◆ Problem description ◆
Update the lines from the one containing "Task: Expand the 显示 display dropdown" down to the one containing "coord(363,457)" by swapping "desktop" for "laptop". Write those lines out again with nothing else changed.

___ Records for this exercise

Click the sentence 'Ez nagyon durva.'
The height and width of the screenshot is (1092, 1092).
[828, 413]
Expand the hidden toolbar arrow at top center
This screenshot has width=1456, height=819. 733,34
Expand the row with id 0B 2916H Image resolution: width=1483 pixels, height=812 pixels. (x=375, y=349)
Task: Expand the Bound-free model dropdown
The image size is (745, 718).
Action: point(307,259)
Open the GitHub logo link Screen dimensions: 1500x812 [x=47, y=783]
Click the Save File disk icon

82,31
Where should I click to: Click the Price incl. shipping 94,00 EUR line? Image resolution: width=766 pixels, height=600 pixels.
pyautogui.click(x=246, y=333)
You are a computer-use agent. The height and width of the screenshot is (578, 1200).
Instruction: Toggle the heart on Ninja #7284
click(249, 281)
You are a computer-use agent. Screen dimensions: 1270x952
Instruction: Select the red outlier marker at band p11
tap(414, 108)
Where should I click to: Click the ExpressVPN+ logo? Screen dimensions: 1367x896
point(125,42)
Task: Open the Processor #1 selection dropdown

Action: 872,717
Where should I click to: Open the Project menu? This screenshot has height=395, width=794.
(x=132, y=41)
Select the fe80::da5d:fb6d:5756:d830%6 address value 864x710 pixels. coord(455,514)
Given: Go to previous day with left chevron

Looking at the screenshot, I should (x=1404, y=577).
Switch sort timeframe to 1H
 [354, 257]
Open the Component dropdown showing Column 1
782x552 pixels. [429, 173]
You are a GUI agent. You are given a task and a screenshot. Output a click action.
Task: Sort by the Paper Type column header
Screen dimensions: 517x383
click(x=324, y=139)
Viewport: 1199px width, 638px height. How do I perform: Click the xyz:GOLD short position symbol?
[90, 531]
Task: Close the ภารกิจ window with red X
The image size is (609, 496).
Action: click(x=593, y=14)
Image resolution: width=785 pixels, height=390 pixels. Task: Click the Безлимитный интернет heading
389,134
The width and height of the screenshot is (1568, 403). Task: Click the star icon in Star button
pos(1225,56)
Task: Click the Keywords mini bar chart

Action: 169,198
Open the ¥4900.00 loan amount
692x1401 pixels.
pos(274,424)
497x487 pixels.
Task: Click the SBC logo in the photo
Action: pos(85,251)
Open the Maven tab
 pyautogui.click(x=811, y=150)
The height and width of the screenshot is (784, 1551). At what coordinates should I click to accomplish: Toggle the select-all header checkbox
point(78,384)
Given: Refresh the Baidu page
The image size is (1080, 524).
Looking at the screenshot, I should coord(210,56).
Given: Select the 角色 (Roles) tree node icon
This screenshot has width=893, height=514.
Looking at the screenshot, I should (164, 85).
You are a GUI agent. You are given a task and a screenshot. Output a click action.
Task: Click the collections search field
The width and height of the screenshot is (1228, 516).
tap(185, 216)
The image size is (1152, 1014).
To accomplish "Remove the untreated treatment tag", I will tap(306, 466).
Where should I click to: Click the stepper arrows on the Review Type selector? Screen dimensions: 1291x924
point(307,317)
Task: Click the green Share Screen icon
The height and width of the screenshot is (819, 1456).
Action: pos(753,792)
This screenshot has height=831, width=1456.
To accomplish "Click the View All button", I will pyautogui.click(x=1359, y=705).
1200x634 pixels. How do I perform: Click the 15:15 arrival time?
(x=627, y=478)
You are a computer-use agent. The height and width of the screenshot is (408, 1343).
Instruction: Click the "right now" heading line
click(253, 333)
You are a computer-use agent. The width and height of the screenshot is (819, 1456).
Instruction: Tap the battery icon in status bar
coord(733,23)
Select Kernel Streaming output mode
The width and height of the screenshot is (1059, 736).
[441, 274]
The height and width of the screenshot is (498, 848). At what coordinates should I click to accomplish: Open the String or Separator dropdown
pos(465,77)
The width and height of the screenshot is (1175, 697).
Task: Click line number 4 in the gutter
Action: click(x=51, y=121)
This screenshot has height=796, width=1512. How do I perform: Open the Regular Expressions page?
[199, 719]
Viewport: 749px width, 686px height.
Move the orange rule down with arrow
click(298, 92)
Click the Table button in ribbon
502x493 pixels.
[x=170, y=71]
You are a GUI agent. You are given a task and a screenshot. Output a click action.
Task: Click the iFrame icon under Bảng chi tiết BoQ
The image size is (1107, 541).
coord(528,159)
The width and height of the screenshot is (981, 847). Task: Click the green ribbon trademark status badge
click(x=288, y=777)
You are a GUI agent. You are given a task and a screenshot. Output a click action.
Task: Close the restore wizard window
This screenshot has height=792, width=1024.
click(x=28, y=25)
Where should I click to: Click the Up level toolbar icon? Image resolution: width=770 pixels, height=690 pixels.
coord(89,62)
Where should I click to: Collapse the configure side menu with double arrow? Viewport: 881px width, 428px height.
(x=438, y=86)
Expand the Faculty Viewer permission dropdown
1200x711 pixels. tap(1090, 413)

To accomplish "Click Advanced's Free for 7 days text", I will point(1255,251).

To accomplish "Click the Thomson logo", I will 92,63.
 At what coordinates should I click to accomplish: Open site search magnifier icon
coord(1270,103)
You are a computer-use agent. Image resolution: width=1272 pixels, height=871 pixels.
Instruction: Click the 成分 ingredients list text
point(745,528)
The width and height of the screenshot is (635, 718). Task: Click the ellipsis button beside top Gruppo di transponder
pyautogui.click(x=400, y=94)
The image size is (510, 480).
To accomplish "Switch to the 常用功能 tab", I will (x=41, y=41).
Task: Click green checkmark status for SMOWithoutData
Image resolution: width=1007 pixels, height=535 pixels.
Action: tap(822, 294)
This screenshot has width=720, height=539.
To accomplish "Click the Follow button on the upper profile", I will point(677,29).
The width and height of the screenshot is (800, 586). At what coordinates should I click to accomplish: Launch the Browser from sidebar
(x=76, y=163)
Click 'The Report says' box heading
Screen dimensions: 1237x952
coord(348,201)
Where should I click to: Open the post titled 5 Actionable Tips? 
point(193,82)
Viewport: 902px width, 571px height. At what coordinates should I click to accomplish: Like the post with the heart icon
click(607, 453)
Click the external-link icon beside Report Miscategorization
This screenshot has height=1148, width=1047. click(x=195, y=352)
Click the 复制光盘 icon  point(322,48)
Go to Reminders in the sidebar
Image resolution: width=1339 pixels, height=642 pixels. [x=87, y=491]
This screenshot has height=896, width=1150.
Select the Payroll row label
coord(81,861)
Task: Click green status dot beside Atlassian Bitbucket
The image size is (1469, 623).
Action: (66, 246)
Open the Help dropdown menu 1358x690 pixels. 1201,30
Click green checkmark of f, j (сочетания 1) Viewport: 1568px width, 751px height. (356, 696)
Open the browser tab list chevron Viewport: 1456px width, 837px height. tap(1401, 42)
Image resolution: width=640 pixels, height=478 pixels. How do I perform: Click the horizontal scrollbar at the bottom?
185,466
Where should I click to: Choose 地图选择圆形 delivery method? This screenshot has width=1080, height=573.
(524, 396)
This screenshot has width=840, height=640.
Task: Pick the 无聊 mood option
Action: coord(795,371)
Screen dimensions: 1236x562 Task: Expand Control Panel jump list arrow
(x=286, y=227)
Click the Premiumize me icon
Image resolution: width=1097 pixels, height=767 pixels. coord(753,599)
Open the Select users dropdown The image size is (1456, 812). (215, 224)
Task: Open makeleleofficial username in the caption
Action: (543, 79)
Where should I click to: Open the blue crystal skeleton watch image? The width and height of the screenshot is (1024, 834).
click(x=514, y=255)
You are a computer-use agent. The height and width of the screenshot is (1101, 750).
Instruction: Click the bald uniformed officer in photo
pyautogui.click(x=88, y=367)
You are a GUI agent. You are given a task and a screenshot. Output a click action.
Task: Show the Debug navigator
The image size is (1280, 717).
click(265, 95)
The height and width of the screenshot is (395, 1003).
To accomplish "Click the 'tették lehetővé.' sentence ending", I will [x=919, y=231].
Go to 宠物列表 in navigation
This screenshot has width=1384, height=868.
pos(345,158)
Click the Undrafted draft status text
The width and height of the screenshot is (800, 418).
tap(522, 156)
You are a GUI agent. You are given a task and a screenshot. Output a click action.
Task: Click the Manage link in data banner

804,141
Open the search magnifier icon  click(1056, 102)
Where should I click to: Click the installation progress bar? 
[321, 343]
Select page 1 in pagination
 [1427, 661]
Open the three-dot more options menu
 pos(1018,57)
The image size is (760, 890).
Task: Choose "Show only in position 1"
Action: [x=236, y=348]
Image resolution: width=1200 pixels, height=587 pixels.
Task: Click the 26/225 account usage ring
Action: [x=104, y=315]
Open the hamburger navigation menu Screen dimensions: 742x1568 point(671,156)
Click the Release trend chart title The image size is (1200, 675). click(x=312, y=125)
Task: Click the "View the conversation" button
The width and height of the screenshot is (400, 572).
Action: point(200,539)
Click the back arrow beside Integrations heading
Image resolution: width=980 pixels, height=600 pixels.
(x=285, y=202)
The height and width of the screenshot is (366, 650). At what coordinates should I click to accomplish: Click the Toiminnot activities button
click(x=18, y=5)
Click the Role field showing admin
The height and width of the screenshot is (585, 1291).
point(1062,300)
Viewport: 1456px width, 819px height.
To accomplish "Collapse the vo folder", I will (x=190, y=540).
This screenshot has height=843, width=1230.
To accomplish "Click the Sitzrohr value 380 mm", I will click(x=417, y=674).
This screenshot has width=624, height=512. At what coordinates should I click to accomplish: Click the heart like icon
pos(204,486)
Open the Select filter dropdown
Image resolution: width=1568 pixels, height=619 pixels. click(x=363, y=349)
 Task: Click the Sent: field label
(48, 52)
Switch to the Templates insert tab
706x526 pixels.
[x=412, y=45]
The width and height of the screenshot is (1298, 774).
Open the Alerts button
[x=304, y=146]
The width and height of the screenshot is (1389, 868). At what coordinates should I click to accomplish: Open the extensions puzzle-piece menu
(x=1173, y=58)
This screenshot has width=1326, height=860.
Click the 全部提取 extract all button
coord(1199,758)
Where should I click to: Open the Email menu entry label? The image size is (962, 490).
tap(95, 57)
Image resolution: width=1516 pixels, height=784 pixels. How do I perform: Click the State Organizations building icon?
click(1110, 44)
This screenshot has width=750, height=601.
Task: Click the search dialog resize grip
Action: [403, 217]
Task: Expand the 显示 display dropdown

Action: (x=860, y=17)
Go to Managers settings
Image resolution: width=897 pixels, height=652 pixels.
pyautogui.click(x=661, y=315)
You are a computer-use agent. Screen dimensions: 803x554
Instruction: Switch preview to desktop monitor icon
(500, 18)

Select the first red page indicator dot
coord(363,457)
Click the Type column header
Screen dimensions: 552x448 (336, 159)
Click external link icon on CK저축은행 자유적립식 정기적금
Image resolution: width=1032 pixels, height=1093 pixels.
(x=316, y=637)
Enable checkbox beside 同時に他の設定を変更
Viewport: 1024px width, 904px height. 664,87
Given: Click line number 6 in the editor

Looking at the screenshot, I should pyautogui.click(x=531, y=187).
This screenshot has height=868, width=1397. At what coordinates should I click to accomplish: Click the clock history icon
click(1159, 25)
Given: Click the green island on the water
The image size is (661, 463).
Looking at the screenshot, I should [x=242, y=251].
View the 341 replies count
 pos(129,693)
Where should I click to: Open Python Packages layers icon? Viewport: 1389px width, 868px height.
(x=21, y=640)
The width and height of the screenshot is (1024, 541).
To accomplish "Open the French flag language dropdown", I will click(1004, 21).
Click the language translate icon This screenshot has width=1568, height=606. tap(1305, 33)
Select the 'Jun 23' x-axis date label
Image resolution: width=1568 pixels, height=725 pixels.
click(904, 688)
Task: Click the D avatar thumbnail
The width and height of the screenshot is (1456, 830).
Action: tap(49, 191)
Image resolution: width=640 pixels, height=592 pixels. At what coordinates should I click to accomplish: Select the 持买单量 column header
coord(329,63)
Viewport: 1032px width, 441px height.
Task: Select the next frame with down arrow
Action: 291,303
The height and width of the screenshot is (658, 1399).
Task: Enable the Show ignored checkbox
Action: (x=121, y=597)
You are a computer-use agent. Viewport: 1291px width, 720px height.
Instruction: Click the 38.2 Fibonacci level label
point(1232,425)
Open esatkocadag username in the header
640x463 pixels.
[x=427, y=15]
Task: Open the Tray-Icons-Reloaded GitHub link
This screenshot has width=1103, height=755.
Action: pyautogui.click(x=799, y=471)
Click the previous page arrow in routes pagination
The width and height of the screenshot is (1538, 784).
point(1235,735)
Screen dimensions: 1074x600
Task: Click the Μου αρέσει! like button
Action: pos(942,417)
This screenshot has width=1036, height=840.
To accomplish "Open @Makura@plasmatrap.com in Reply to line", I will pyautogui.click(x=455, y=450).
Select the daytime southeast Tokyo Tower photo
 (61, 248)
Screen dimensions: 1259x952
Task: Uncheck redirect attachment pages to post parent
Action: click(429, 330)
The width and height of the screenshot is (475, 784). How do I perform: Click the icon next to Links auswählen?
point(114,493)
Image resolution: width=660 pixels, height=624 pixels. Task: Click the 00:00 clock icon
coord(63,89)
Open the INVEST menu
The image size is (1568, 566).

______

◆ Task result ◆
Task: Expand the 显示 display dropdown

Action: (x=860, y=17)
Go to Managers settings
Image resolution: width=897 pixels, height=652 pixels.
pyautogui.click(x=661, y=315)
You are a computer-use agent. Screen dimensions: 803x554
Instruction: Switch preview to laptop monitor icon
(500, 18)

Select the first red page indicator dot
coord(363,457)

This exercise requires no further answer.